It goes without saying that the primary purpose for education is learning. Assignments, quizzes, and tests are given to measure one's ability to maintain information, but what about ones ability to form and maintain relationships?
It goes without saying that the primary purpose for education is learning. Assignments, quizzes, and tests are given to measure how much information students have retained throughout the school year. For this reason, one’s ability to regurgitate and recite information is developed from an early age. But what about one’s ability to understand and empathize with others? What about one’s ability to build and successfully maintain numerous relationships? This is where social emotional learning comes in. Social emotional learning is the development of one’s ability to acquire knowledge, skills, and attitudes that impact their ability to manage their emotions, behavior, relationships, and set collective as well as personal goals and achieve them. Social emotional learning strives to assist children in showing empathy and making responsible and caring decisions despite the diversity present in the classroom, such as cultural backgrounds, race, ethnicity, learning abilities, and beliefs. Social emotional learning is powerful and influential as it advances equity and excellence by building and sustaining supportive relationships, creating a sense of purpose and belonging, and developing social skills necessary for successful working with people from all backgrounds.

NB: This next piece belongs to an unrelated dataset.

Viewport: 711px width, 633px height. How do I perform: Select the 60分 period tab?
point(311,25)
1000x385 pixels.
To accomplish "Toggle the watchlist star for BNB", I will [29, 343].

Studies have shown that SEL has a positive impact on numerous outcomes, including academic performance, emotional and mental well being, as well as a healthy identity and sense of self.

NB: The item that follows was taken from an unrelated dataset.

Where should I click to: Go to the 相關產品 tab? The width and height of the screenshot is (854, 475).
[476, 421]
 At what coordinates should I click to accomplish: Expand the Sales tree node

Although social emotional learning has such a significant impact on student outcomes, not just within the classroom but also further beyond as well, it only consists of five compenents. These five components are self-awareness, self-management, social awareness, relationship skills, and making responsible decisions. Social emotional learning is not a typical subject covered in class, however it can be developed by integrating numerous components in one's curriculum throughout the school year.

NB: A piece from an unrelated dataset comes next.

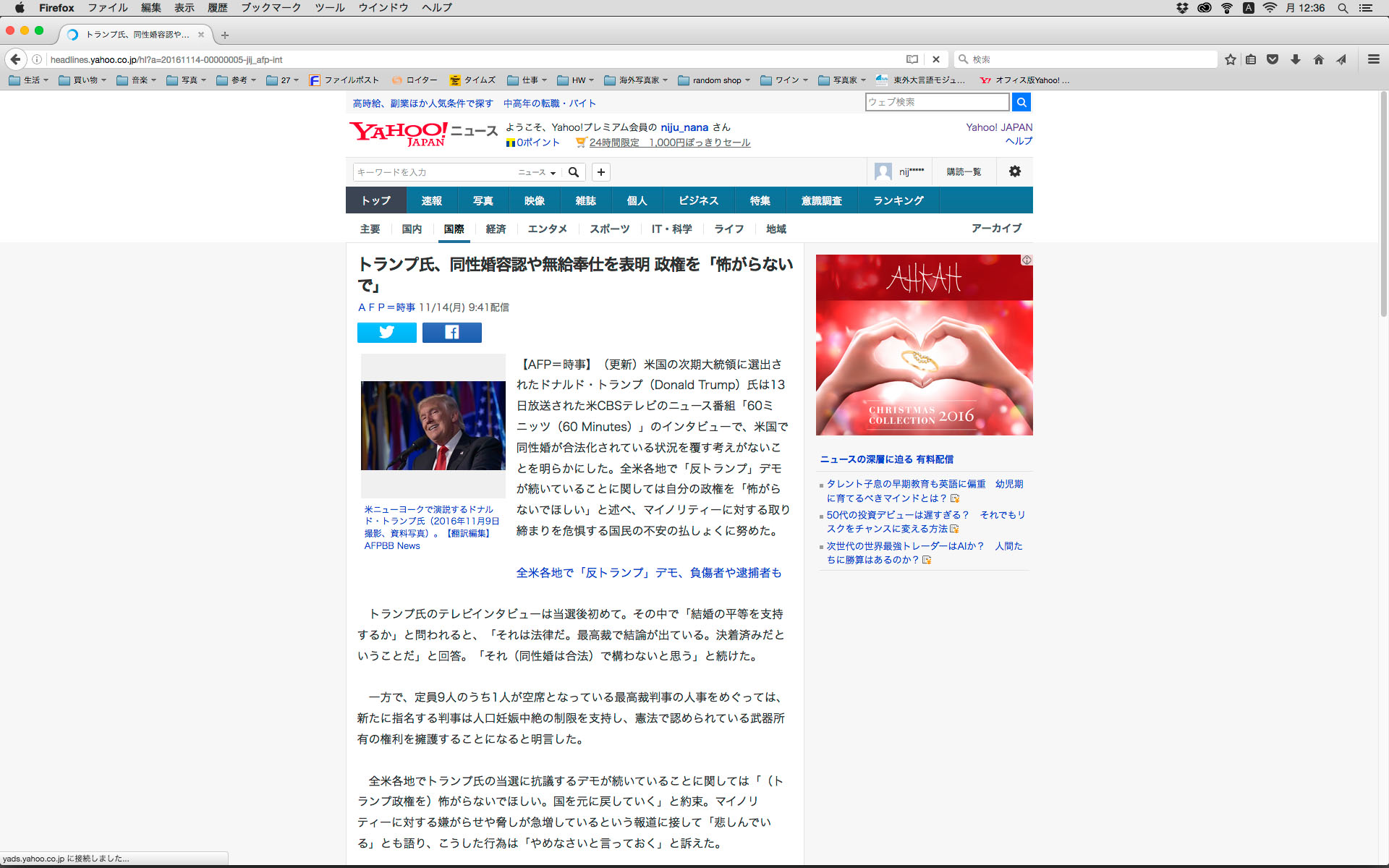Screen dimensions: 1389x868
Task: Select 経済 news category
Action: pos(496,229)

One of the many ways social emotional learning can be integrated in one’s curriculum is acknowledging the emotions of students. This can be done by simply asking students how they are doing and providing context for why they may feel a certain way pertaining to a certain experience. Acknowledgement of student emotions can also take place during group sessions. At the end of day, students can discuss what challenges they’ve faced, how they felt when they encountered such challenges, and how they overcame them. Students can also be given the opportunity to apologize for any mistakes they’ve made and students who have been wronged can be given the opportunity to accept the apologies given.
Another way social emotional learning can be integrated in one’s curriculum is by providing students with opportunities to practice mindfulness. This can be done by starting each with quiet time where students can close their eyes, practice breathing exercises, and think about what they want to learn during the day. During this time, students can also receive affirmations and encouragement to motivate students to reach their full potential and to move forward despite failures experienced. In order to help students practice mindfulness, an area of the classroom can be designated as the reflection room, where students can think about the decisions they’ve made and how they can make better choices in the future.
Lastly, social emotional learning can be integrated in one’s curriculum by celebrating student success. At the end of the day, students can be acknowledged by teachers for being consistent in completing their daily tasks, showing kindness to others, sharing, or helping their classmates. By acknowledging good behavior it is reinforced and encouraged. Furthermore, it develops a culture of showing kindness, being responsible, and looking out for others. When social emotional learning is integrated in curriculums, students achieve higher academic outcomes and interact better with their peers and figures of authority despite their background, interaction skills needed to be successful whenever one goes.